— WHAT IS REQUIRED —
Answer these from the thread on 32-bit DMA, one per line:
1. How long will the buffer always be?
2. Which subsystem is the driver being written for?
3. According to the reply, what should the kernel set up so the device can reach memory above 32 bit?

— TEXT SECTION —
Hi,
I am writing a driver, and I am faced with following problem:
I receive a kernel pointer, and I want device to dma into that memory.
However, device is only capable of 32 bit dma.
I can create a 'consistent' mapping and use memcpy from/to it, but it
feels like waste of performance.
According to Documentation/DMA-mapping.txt, I can tell that hw supports
32 bit dma using pci_set_dma_mask, however, what will happen if I pass
arbitrary kernel address into pci_map_single.
What will happen if the address is above 32 bit?
I tried to follow source of pci_map_single, but it is quite strongly
buried.
Also note that I don't need any scatter gather lists, because buffer
will always be 512 bytes long.
Note that I don't write the block driver itself, but a small driver that
plugs into that driver.
I am writing a driver for mtd subsystem and more precisely a nand
driver.
Unfortunately mtd system can call the driver with arbitrary kernel
pointer, although I am sure its not vmalloc'ed.
Usually it passes the pointer that is received from block subsystem.
Thanks in advance,
Maxim Levitsky
On 12/11/2009 03:39 PM, Maxim Levitsky wrote:
> Hi,
>
> I am writing a driver, and I am faced with following problem:
>
> I receive a kernel pointer, and I want device to dma into that memory.
> However, device is only capable of 32 bit dma.
>
> I can create a 'consistent' mapping and use memcpy from/to it, but it
> feels like waste of performance.
>
>
> According to Documentation/DMA-mapping.txt, I can tell that hw supports
> 32 bit dma using pci_set_dma_mask, however, what will happen if I pass
> arbitrary kernel address into pci_map_single.
> What will happen if the address is above 32 bit?
The kernel should set up an IOMMU (either hardware or software) mapping
for that memory so that the device can access it through an address
below 4GB. This is assuming it's a 64-bit kernel (on 32-bit, a kernel
memory address will always be below 4GB).
On Fri, 2009-12-11 at 18:07 -0600, Robert Hancock wrote:
> On 12/11/2009 03:39 PM, Maxim Levitsky wrote:
> > Hi,
> >
> > I am writing a driver, and I am faced with following problem:
> >
> > I receive a kernel pointer, and I want device to dma into that memory.
> > However, device is only capable of 32 bit dma.
> >
> > I can create a 'consistent' mapping and use memcpy from/to it, but it
> > feels like waste of performance.
> >
> >
> > According to Documentation/DMA-mapping.txt, I can tell that hw supports
> > 32 bit dma using pci_set_dma_mask, however, what will happen if I pass
> > arbitrary kernel address into pci_map_single.
> > What will happen if the address is above 32 bit?

— DATASET EXTRACT —
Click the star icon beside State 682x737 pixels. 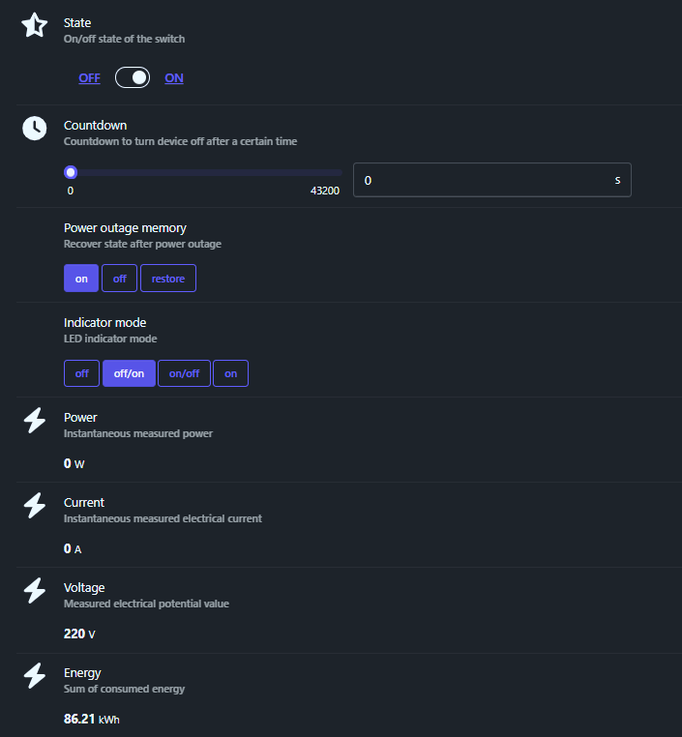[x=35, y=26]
--
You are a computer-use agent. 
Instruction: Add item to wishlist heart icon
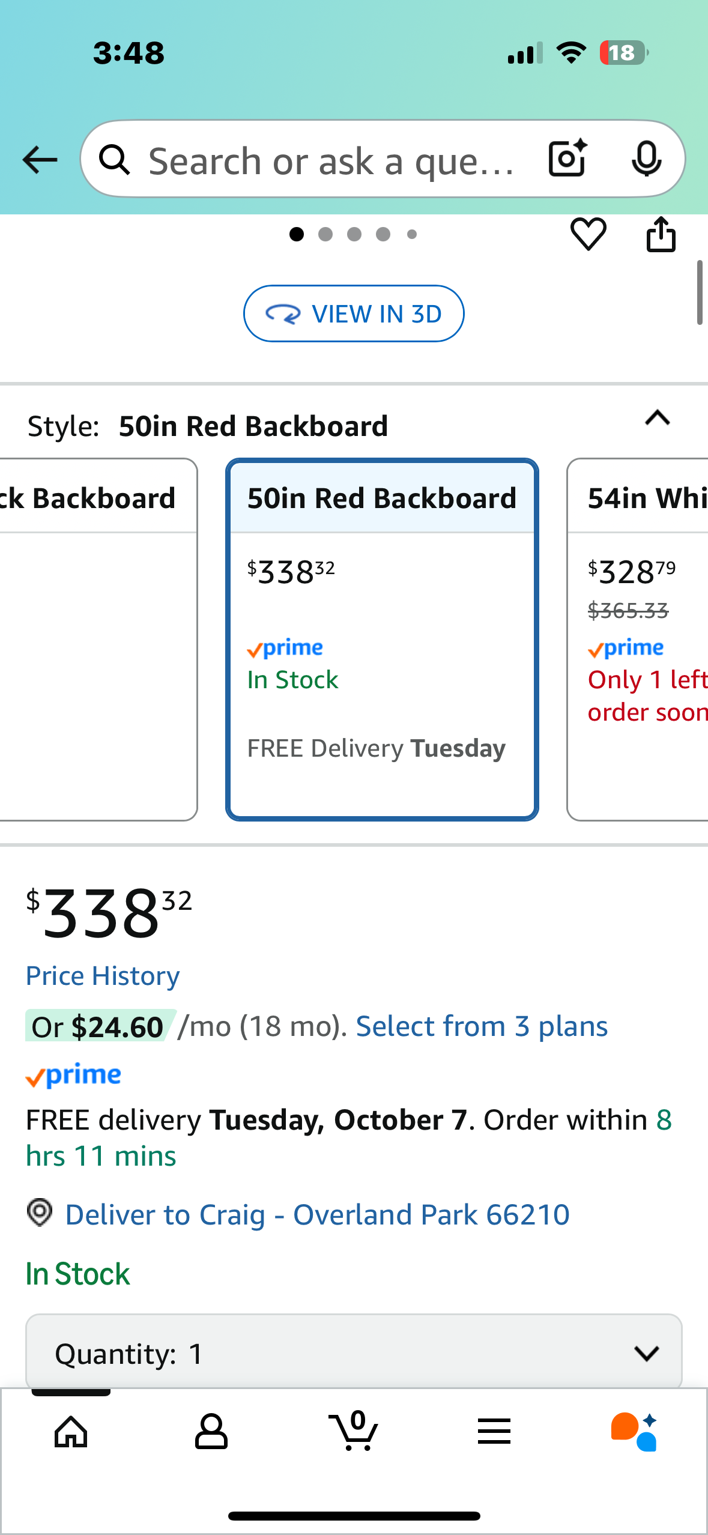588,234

— TASK ANSWER —
1. 512 bytes
2. The mtd subsystem (a nand driver)
3. An IOMMU mapping, either hardware or software, so the device can access the memory through an address below 4GB